Hi Folks here’s something to dwell over ‘The spiral that never vanished’
I was interested to read about the project at Castlerigg stone circle Cumbria and read with interest the abstract ‘The spiral that vanished’ JAS 2006. The spiral had originally been captured and photographed by Neil Stephenson in 1995 and was of course the focus of our attention. Barbara and I were on site when Stan Beckensall recorded the motif using his customary wax rubbing technique and I can confirm that the motif was clearly detectable through the rubbing paper since I made a similar wax rubbing of the spiral too. Prior to Stan’s recording of the spiral for inclusion in his book The Prehistoric Rock art of Cumbria’ duly published by Tempus in 2002‘ Barbara and I had conducted a photographic survey of all the rocks within the circle In our research at Castlerigg in late Autumn 1999 to check whether there were any other faint carvings present. Only partial lines of the spiral were evident in our photograph, regrettably we were not able to capture such a clear image as taken by Stephenson and Best in 1995 however in our digital photograph of the central section the spiral motif is still just visible through the lichen growth (a period then of five years). I photographed both sides of the stones including the circle’s outlier with an Olympus 1.3m pixel digital camera (the state art at the time!) and the information remains part of our archive.
In 1999 I had been informed by the LDNP authorities that at the beginning of the 20th century the monument had a ‘make-over’ or ‘clean-up’ and this consisted of the stones being scrubbed with a wire brush in an attempt to remove the late 19th C graffiti, a degree of abrasiveness that would most likely have obliterated or at least severely damaged any carving that may have been hewn onto the circle’s dense volcanic rock. The effect of natural lighting conditions affect photography and it may be that the conditions were ideal in 1995 because the only two reasonably clear photographs we have is that of Neil ‘s and a second captured separately by Hanna Casement, but I sincerely believe that the spiral captured by Stephenson in 1995 was visible at that time but what we see in the photograph is a residual or ’ghost’ image that has resulted from angular cuts made to the rock matrix that cracked and split its crystalline structure.

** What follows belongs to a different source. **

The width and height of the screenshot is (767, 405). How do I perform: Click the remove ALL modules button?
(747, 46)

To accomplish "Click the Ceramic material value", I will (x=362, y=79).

The subsequent reflection or refraction of the rays of the sun at an acute angle may account for the rather ‘ethereal’ image in that photograph.
A period of twelve years has elapsed since the original photographs were taken and with the publication of Stan’s book I feel reasonably sure that knowledge of the spiral is in the public domain. It has occurred to us that there is a distinct possibility that at some time over the past decade some individual or individuals may have attempted to ‘see’ it for themselves and possibly taken it upon themselves to ‘clean’ the central section. This would almost certainly result in the obliteration of any reflecting grains within the rock surface and together with the subsequent lichen growth could account for the reason why the spiral hasn’t been seen in its entirety since 1995.
I believe the survey conducted by Durham University using the latest in laser technology failed because of the reasons discussed above, and in their subsequently inability to capture the image they then took the opportunity to publish an article (at great expense to the tax payers) to totally dismiss or recognise the photographs taken in 1995 and the simple recording techniques as used by Stan and myself that clearly confirm that the spiral does exist and that it is neither the remnant of a yoghurt pot ,nor a case of the ‘Emperor’s new clothes’. With the determination and enthusiasm of other dedicated independent rock art researchers (naturally using non-contact recording) further images of the spiral will be revealed.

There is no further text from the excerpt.